EXERCISE PROMPT
Show every line in the records below that contains the word "will".
- - -
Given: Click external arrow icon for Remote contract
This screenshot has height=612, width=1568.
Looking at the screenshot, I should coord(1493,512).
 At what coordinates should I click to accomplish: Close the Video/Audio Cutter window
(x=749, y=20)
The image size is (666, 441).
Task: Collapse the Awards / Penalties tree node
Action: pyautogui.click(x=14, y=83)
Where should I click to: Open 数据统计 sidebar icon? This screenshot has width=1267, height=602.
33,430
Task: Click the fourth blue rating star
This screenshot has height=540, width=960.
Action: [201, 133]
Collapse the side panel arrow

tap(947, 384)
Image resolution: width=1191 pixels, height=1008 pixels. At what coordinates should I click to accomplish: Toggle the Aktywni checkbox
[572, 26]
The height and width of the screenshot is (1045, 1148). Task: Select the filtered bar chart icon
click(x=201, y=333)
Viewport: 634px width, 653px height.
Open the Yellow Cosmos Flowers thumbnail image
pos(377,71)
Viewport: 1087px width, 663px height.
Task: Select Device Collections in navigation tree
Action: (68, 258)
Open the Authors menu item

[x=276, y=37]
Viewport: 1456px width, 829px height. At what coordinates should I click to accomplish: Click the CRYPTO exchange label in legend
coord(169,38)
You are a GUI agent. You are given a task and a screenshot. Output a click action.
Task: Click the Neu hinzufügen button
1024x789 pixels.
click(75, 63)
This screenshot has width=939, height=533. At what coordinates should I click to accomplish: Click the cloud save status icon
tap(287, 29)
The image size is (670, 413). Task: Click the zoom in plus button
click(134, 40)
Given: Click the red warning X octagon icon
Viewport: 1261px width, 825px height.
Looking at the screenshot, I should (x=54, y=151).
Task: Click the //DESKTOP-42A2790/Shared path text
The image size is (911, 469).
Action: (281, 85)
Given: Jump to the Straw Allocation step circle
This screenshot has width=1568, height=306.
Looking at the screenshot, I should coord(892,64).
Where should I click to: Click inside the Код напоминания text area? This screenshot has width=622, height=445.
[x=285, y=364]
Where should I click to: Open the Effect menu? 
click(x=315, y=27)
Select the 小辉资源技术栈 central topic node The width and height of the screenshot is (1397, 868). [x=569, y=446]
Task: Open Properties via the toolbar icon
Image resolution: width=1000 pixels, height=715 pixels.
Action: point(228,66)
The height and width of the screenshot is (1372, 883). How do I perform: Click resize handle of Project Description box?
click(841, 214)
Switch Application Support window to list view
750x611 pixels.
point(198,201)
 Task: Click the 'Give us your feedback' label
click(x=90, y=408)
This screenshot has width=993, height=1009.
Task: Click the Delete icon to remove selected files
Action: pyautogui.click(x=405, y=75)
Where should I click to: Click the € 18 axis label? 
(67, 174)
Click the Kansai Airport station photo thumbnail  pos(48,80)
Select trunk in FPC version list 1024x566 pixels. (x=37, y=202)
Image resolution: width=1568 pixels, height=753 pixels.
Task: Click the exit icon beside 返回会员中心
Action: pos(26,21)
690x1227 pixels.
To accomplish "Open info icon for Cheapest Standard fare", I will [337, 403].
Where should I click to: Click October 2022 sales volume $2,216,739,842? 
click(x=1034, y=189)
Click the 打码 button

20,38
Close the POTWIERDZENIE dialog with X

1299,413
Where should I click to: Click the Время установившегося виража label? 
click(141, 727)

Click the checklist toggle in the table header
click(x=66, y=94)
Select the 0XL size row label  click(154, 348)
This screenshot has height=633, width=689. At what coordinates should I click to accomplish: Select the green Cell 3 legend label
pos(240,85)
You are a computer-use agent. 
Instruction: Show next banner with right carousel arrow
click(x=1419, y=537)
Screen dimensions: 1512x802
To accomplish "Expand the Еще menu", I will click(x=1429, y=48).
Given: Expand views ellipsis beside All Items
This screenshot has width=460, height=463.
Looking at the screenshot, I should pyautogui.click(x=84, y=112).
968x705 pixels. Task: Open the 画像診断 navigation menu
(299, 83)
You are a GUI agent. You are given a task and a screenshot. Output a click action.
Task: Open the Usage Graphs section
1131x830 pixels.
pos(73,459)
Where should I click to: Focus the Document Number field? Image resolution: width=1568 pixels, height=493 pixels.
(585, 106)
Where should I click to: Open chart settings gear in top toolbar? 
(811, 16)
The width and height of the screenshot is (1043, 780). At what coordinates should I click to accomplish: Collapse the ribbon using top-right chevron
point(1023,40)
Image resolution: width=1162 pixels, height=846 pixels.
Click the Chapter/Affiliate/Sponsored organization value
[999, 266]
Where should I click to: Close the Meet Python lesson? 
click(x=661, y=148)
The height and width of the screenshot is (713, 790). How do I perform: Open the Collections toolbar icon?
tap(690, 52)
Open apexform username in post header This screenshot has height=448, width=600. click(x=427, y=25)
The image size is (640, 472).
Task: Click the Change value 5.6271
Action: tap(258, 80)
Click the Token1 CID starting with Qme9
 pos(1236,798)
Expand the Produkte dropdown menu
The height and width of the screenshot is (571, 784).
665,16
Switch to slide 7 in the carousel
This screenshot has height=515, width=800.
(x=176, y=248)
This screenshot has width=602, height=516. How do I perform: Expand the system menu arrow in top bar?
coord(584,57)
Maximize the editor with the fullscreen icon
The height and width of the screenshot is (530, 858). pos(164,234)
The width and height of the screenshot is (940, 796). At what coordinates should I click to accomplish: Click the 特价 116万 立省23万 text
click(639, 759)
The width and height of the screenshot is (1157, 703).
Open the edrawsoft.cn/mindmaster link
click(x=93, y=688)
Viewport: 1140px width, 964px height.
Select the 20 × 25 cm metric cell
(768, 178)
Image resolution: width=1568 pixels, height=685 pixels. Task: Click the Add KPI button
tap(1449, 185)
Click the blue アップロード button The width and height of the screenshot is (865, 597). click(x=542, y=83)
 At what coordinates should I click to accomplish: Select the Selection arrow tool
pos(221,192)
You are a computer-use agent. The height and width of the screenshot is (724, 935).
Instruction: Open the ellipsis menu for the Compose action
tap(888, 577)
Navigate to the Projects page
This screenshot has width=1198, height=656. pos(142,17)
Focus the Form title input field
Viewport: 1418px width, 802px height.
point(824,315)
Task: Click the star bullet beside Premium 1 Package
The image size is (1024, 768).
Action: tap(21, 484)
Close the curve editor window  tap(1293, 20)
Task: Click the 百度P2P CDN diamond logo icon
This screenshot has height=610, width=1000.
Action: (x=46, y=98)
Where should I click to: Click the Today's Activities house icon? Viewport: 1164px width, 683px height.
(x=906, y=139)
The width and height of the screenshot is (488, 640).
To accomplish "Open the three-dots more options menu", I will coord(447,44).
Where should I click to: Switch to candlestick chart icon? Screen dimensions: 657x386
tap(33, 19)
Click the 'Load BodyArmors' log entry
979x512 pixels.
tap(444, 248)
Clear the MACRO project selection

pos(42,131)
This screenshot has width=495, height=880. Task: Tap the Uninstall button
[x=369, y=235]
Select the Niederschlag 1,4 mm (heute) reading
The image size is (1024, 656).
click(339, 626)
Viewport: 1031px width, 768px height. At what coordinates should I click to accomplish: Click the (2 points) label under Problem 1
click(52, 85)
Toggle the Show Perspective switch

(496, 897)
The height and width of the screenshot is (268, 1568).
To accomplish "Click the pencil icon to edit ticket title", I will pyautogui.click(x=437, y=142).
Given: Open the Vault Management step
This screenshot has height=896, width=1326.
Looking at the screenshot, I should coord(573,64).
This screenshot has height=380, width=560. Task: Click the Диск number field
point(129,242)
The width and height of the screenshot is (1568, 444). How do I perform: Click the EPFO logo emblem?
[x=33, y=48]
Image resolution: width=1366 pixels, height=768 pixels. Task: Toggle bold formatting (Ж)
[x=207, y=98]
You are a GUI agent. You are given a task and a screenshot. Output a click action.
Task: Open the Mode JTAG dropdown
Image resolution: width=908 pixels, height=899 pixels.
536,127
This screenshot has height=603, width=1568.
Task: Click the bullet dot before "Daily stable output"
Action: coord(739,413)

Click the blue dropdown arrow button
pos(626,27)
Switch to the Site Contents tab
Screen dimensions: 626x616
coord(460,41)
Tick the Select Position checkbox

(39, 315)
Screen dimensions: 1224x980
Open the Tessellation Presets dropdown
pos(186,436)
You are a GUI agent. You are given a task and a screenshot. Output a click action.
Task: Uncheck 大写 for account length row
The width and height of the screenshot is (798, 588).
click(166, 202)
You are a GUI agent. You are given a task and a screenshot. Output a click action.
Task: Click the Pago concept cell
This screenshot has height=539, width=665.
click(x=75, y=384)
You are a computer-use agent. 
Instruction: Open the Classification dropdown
- - -
RESULT OF THIS TASK
To accomplish "Open info icon for Cheapest Standard fare", I will [337, 403].
To accomplish "Expand the Еще menu", I will click(x=1429, y=48).
To accomplish "Open the three-dots more options menu", I will coord(447,44).
To accomplish "Click the pencil icon to edit ticket title", I will pyautogui.click(x=437, y=142).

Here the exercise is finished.